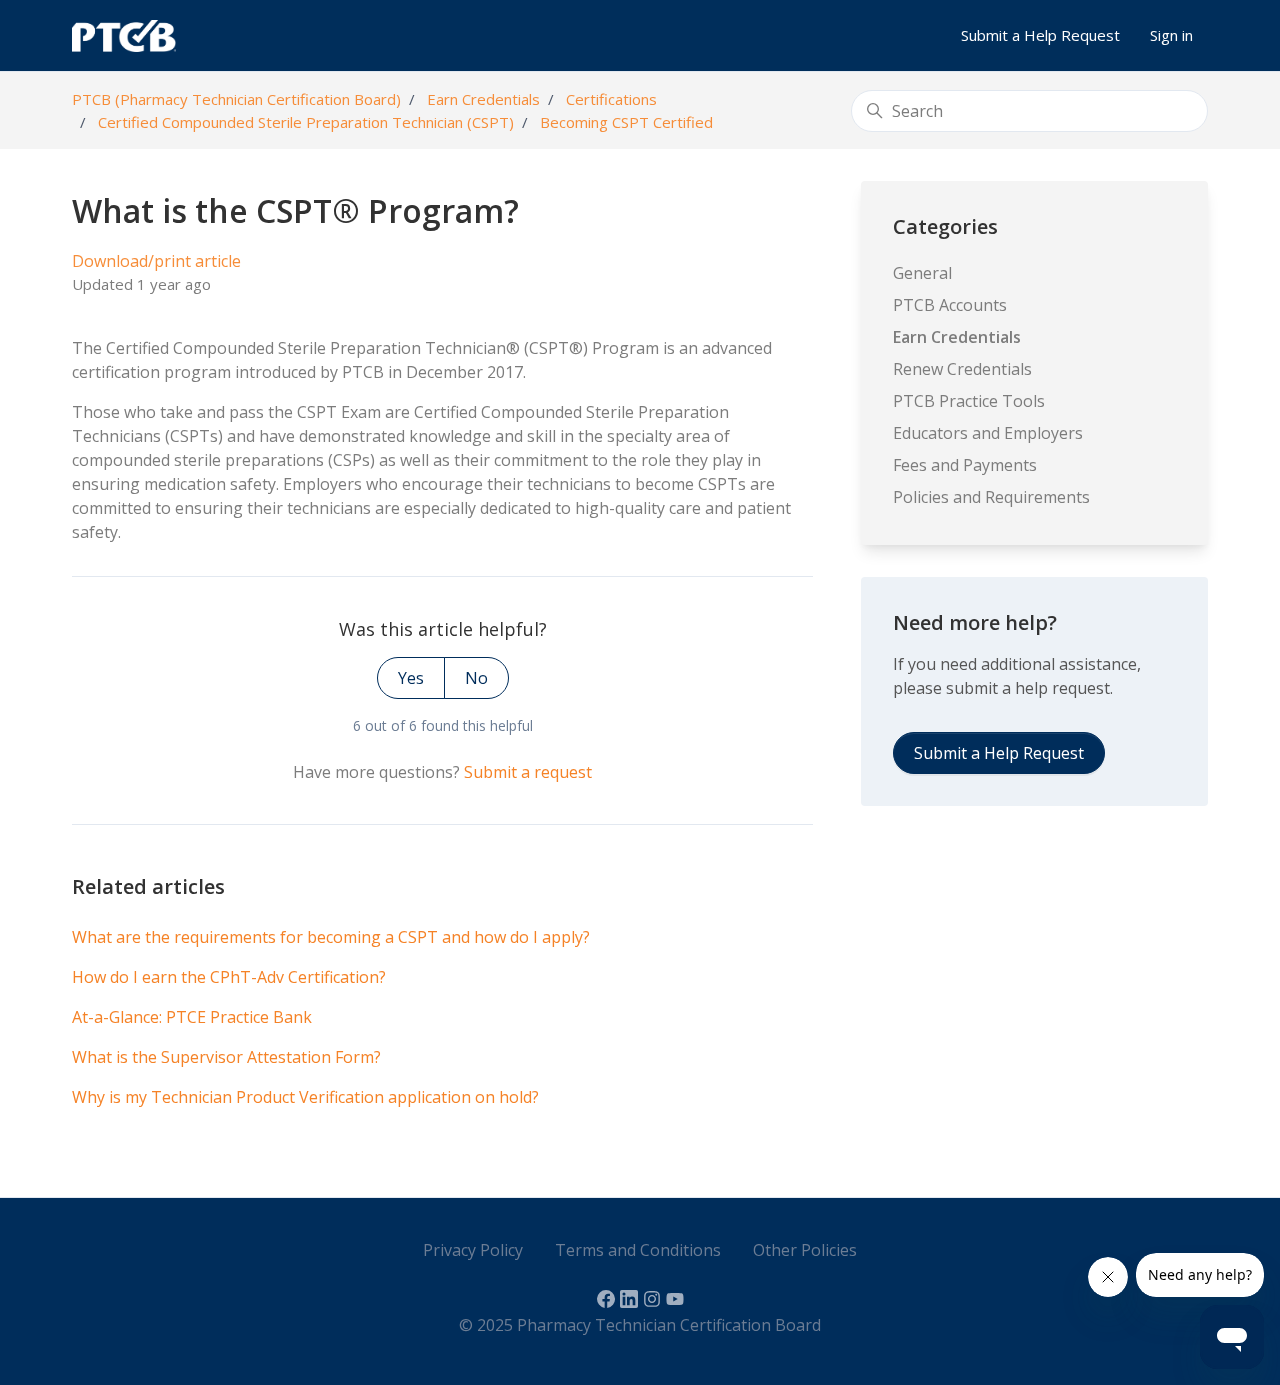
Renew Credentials (962, 369)
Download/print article (156, 261)
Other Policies (805, 1250)
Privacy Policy (473, 1250)
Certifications (611, 99)
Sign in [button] (1171, 35)
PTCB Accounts (950, 305)
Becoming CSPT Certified (626, 122)
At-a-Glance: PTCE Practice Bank (192, 1017)
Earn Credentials (483, 99)
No (476, 678)
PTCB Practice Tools (969, 401)
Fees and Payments (965, 465)
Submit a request (528, 772)
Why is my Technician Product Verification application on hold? (305, 1097)
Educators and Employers (988, 433)
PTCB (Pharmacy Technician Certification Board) (236, 99)
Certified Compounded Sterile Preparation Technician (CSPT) (306, 122)
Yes (411, 678)
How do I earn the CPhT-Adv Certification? (229, 977)
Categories (945, 226)
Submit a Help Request (1040, 35)
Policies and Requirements (991, 497)
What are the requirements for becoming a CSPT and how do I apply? (331, 937)
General (922, 273)
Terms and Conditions (638, 1250)
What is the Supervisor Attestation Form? (226, 1057)
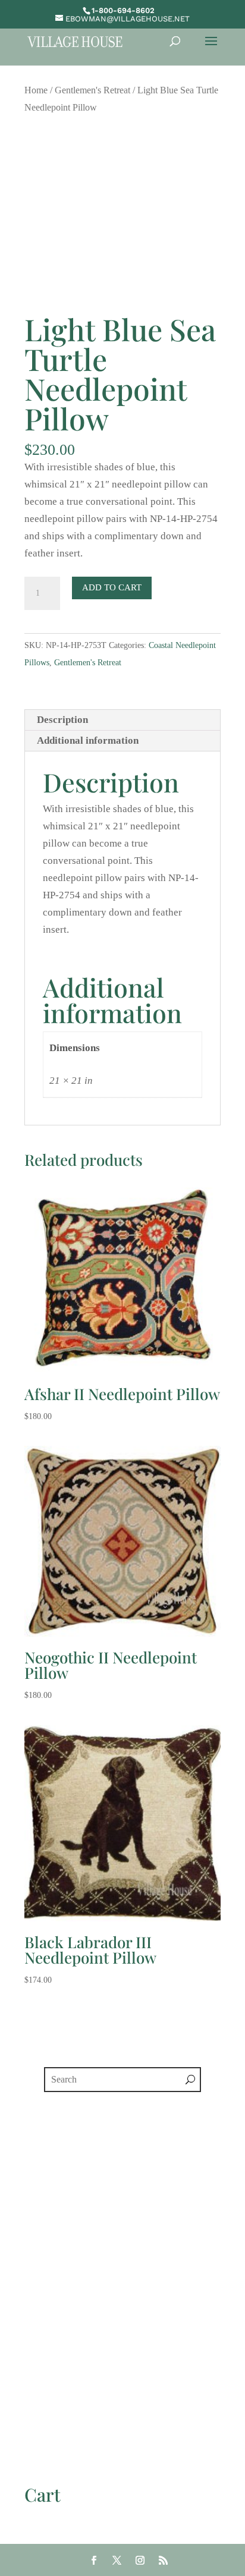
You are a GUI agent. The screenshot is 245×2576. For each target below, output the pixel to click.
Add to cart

## WORK TO BE COMPLETED
I would like the data above transcribed exactly, with its pictures left out.

## EXPECTED OUTPUT
Renew Credentials (962, 369)
Download/print article (156, 261)
Other Policies (805, 1250)
Privacy Policy (473, 1250)
Certifications (611, 99)
Sign in [button] (1171, 35)
PTCB Accounts (950, 305)
Becoming CSPT Certified (626, 122)
At-a-Glance: PTCE Practice Bank (192, 1017)
Earn Credentials (483, 99)
No (476, 678)
PTCB Practice Tools (969, 401)
Fees and Payments (965, 465)
Submit a request (528, 772)
Why is my Technician Product Verification application on hold? (305, 1097)
Educators and Employers (988, 433)
PTCB (Pharmacy Technician Certification Board) (236, 99)
Certified Compounded Sterile Preparation Technician (CSPT) (306, 122)
Yes (411, 678)
How do I earn the CPhT-Adv Certification? (229, 977)
Categories (945, 226)
Submit a Help Request (1040, 35)
Policies and Requirements (991, 497)
What are the requirements for becoming a CSPT and how do I apply? (331, 937)
General (922, 273)
Terms and Conditions (638, 1250)
What is the Supervisor Attestation Form? (226, 1057)
You are a GUI agent. The screenshot is 245×2576. For each target below, output the pixel to click.
Add to cart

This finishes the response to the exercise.